The lyrics would be harder to copy from another musician, but not the idea. In literature, writers might not copy word by word, but there are often uses of cliches in novels, short stories and poems. Tropes are used in almost every element in storytelling. A cliche is also a trope, but an overused one that most readers are already familiar with. As Luke Reid said, a teacher in the English department at Dawson, “If a cliche isn't being used well, which I think is usually the case, it feels too familiar and it might seem one-dimensional.” For the author, especially students still developing their style, it’s hard to decide which tropes not to use. Frequently, students are influenced by a well-known writer, whose work they enjoy. This causes another problem, since there is a fine line between copying someone's work and being inspired by someone.
Just like in literature, in the visual arts, the line between copying and inspiration can be tricky, especially when it comes to appropriation art. Appropriation art involves the use of another’s artist's work, normally a well-known object or image, and changing it in some way. It’s especially hard to find this line when you haven’t figured out an original style. According to David Philip Hall, an art teacher at Dawson, “We encourage students to pursue their own originality and individuality. [...] You are always going to be influenced by people and there is nothing wrong with that. Your work, especially when you are young, can develop and have a pretty clear connection to a well-known artist.” Nevertheless, art students still need to follow the college policies regarding their work, even though they have more flexibility than other students in different programs.
Music, arts and literature have been around since the beginning of times, which limits inexperienced arts students. Cinema, however, is the youngest of the arts, only 100 years old. As technology becomes more and more available, it’s easier to create films, as well as it’s to innovate in how it’s done. According to Jesse Klein, a cinema teacher at Dawson and a Canadian filmmaker, “I am telling the students to shoot their movies on their phones and 20 years ago it was a novelty to shoot a movie on a phone.”

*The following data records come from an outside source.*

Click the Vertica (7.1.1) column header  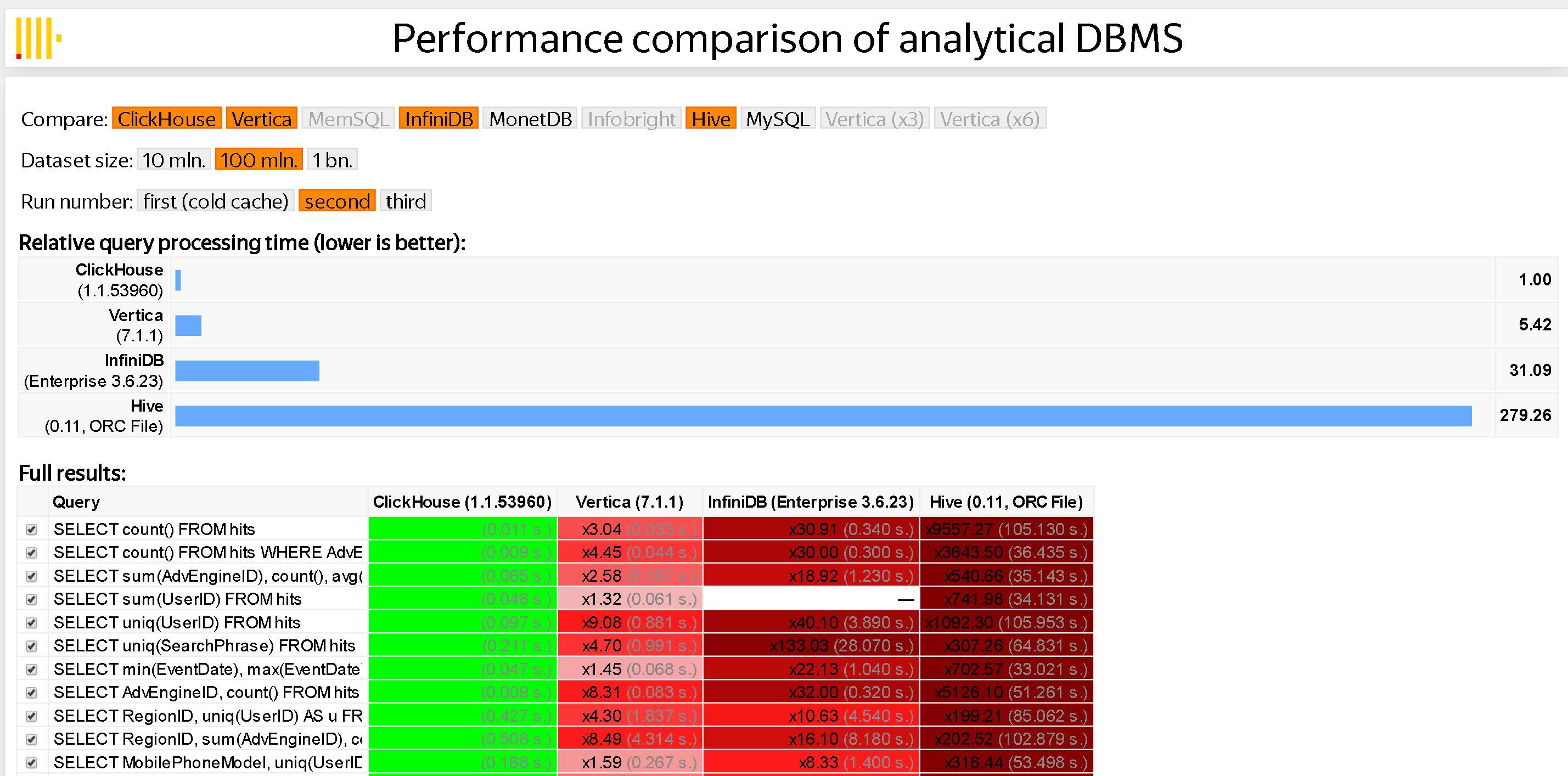point(630,502)
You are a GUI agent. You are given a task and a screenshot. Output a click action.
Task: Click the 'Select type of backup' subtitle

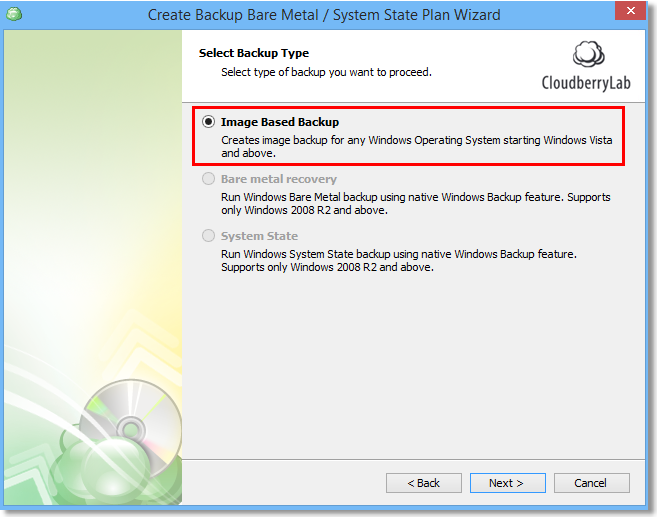point(326,72)
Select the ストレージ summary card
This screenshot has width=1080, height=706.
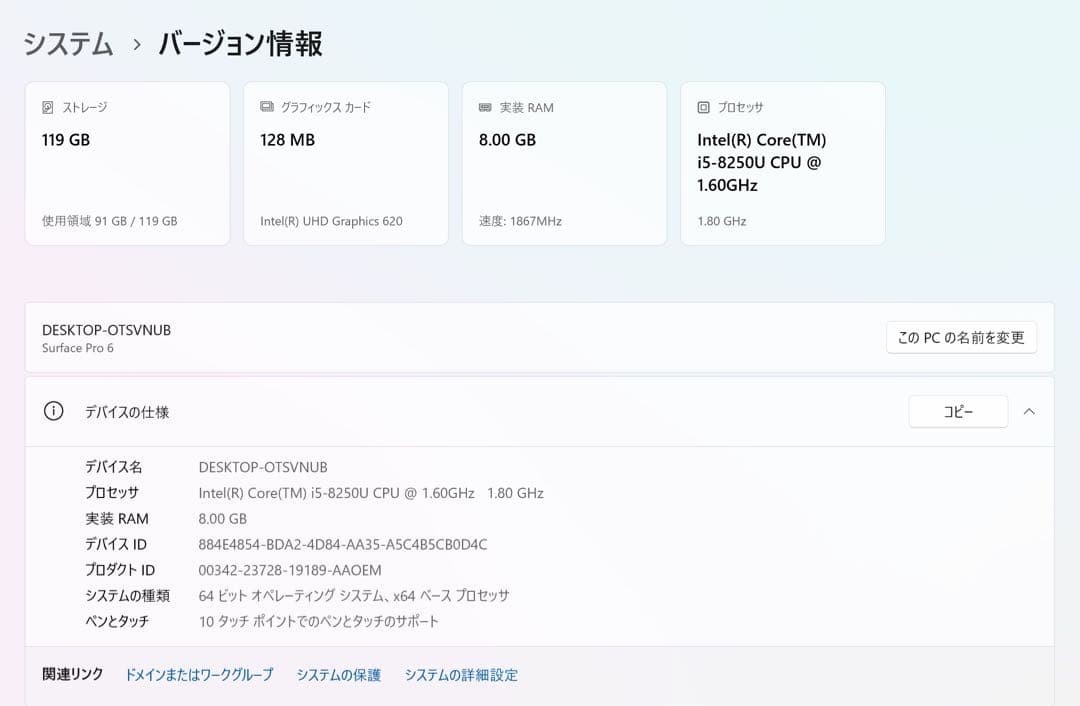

Though it’s evident that being completely original is harder in the twenty-first century, each artist can put their personality into their work, their story and themselves. Originality is a concept that can differ depending on the person, but using an authentic voice that speaks through your work and reveals your view of the world is definitely a part of the definition. It depends on the new artists and their work to decide whether there is really nothing new under the sun.